Наполеон шутливо потрепал меня за нос, но его проницательный взгляд выражал неодобрение. Он правильно угадал мои мысли, но, очевидно, не собирался распространяться по поводу своих.

– Звезда Бонапартов важнее солнца, – резюмировал он и резко повернулся на каблуках.

Я смотрела, как он пересекал двор, направляясь к матери. Несмотря на его фантастические военные успехи, стремительное покорение Италии, он на фоне Мюрата выглядел довольно мелко. Тонкий, почти тощий, Наполеон был ниже Мюрата не менее чем на шесть дюймов. Некоторые пророчили Наполеону уже в двадцать семь лет раннюю смерть. Крупная голова, характерная для Бонапартов, каштановые волосы, редеющие на висках. Запоминались и производили впечатление только его глаза: прекрасные ярко-голубые, тонко отражающие внутренние переживания. Я восхищалась им, часто сомневалась в нем, но никогда не боялась его, как многие другие.

Все более властный – даже в отношениях с членами собственного клана – он собрал в замке Монбелло всю семью: вдовствующую маму Летицию, братьев Жозефа, Люсьена, Луи и Жерома, сестер Элизу, Полину и меня. Я была самой младшей из сестер, а Жером – всеобщий баловень в семье. После смерти отца формально обязанности главы нашего рода легли на старшего – Жозефа, однако Наполеон, рожденный вторым, постепенно вытеснил его с этой позиции. Сомневаюсь, чтобы это обстоятельство действительно в какой-то степени беспокоило Жозефа. Беспечный по натуре, он жаждал от жизни только наслаждений и развлечений. Остальные же – совсем не беспечные – тоже не чурались развлечений, в полной мере используя свое пребывание в Монбелло. Исключением была наша мама, бережливая и дрожавшая над каждым су. Великолепие замка не шло ни в какое сравнение с той убогостью, в которой нам пришлось прозябать в Тулоне и Марселе после бегства с Корсики.

Какой удивительной и чудесной иногда бывает жизнь! Я думаю сейчас об удивительном взлете Наполеона из абсолютно ничтожного бытия до командующего французскими вооруженными силами в Италии, или, как ее все справедливо называли, Итальянской армией. Начальное образование он получил на нашей родной Корсике. Как рассказывал мне Наполеон, в первой школе он быстро научился никого не бояться, сделался решительным, задиристым и драчливым. Потом, когда Корсику заняли французы, отец отправил его и Жозефа во Францию, где дети обедневших корсиканских дворян могли получить бесплатное образование. Жозеф, тогда ему было десять лет, должен был, по замыслам отца, стать служителем церкви, а Наполеон, он на год моложе брата, – военным. Сам отец когда-то боролся против французов, но когда ему стало ясно, что у оппозиции нет ни малейшего шанса на победу, предусмотрительно связал с ними свою судьбу. Он был хорошим адвокатом, поэтому французы назначили его королевским прокурором, а потом ввели полноправным членом в Совет двенадцати.

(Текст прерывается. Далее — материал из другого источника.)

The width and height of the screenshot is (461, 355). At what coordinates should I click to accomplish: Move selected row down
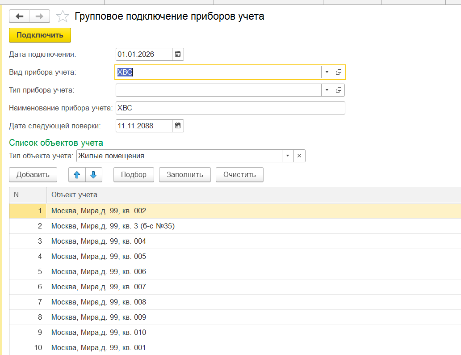93,175
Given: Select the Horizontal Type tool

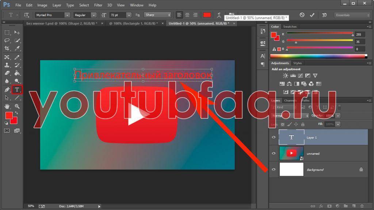Looking at the screenshot, I should click(17, 89).
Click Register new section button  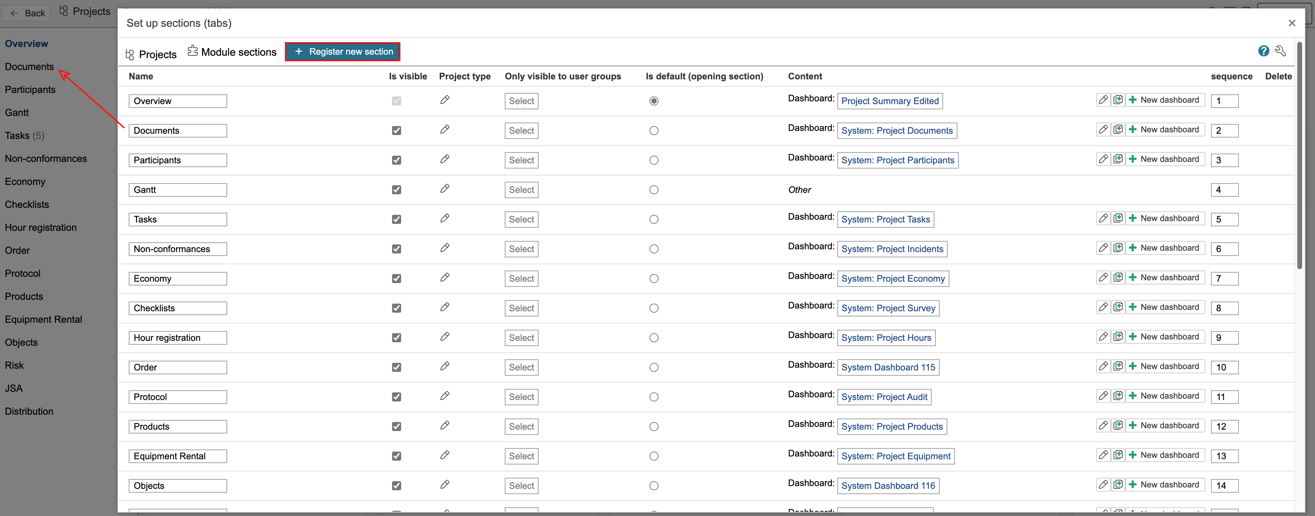343,52
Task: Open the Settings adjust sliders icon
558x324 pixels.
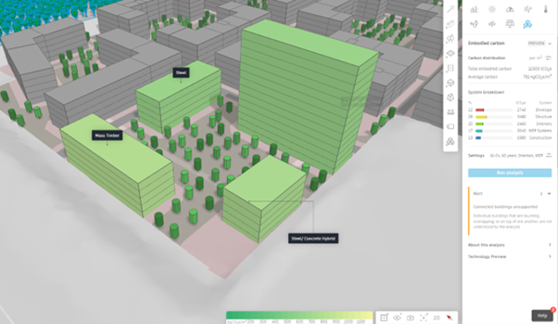Action: click(x=548, y=155)
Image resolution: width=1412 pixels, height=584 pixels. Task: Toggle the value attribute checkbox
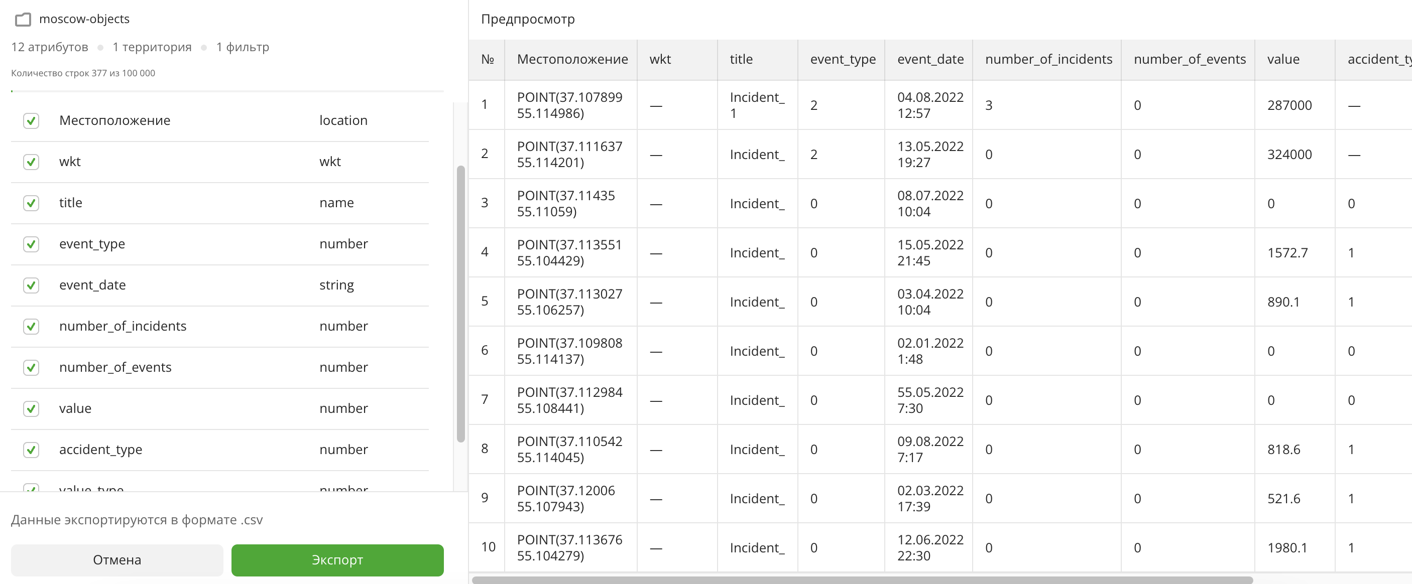(x=31, y=408)
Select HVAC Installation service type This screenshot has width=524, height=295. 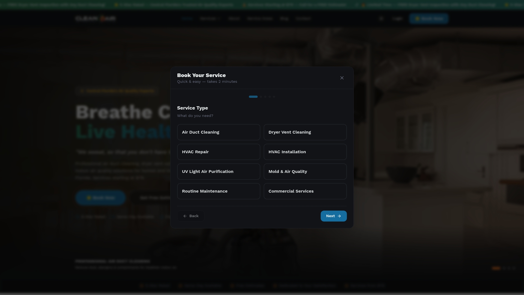(305, 152)
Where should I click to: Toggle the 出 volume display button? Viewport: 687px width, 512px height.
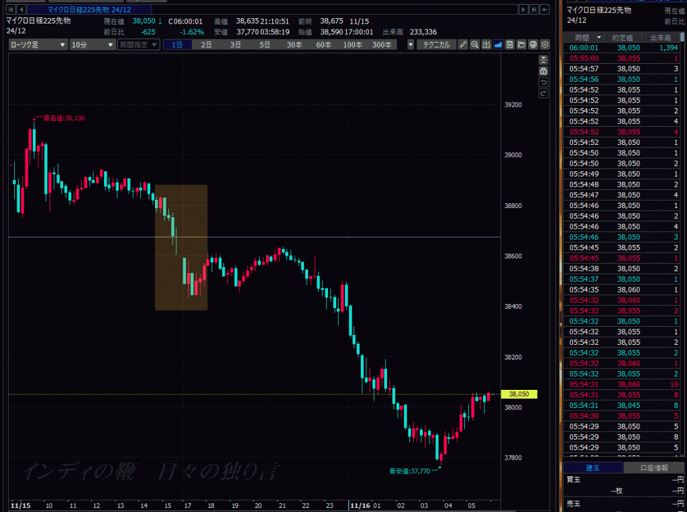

Накануне десятилетия Наполеона поместили в Бриеннское военное училище, а Жозеф, не склонный к церковным наукам, вернулся на Корсику, чтобы заняться изучением юриспруденции. Отец умер от рака желудка, когда Наполеону было всего пятнадцать лет. Жозеф был очень ленив, поэтому Наполеон все бремя ответственности за братьев и сестер взвалил на себя. Между тем мама старалась изо всех сил свести концы с концами. Ей приходилось очень трудно, но, так или иначе, благодаря ее стараниям мы не узнали настоящего голода.

Когда в тысяча семьсот восемьдесят девятом году разразилась Французская революция, Наполеону исполнилось восемнадцать. Как вскоре стало ясно, Корсике, чтобы обрести независимость, следовало объединиться с врагами Франции – англичанами. Однако за время учебы Наполеон достаточно проникся профранцузскими настроениями и идеями и поэтому поддержал на Корсике партию, выступавшую с французских позиций. Так же поступили и Жозеф с Люсьеном! Бедняга Люсьен, горячая голова! Вздумал критиковать в публичном выступлении движение противников Франции. То была блестящая речь, но после нее над семьей Бонапартов нависла смертельная угроза. По приказу Наполеона мы бежали во Францию. В Тулоне мы оказались практически без гроша в кармане и почти без вещей. Наполеон же вернулся в полк и пообещал высылать нам деньги. В то время только он мог хоть что-то заработать.

Я часто размышляла, что было бы со всеми нами, если бы Наполеон не написал и не опубликовал политический памфлет, благодаря которому на него обратило внимание военное командование Парижа. В период осады Тулона последовало первое важное назначение – командующим артиллерией Революционной армии. Во многом благодаря его умению и мастерству англичане и их сторонники в Тулоне потерпели сокрушительное поражение. Наполеона вызвали в Париж, где он подавил мятеж Национальной гвардии, выступившей против Конвента. Через несколько недель он был утвержден в должности главнокомандующего внутренней армией Парижа. А ему лишь недавно исполнилось двадцать шесть лет. Достойное вознаграждение его заслуг! Мы – его братья и сестры – сразу же поняли, что нам выпал счастливый жребий.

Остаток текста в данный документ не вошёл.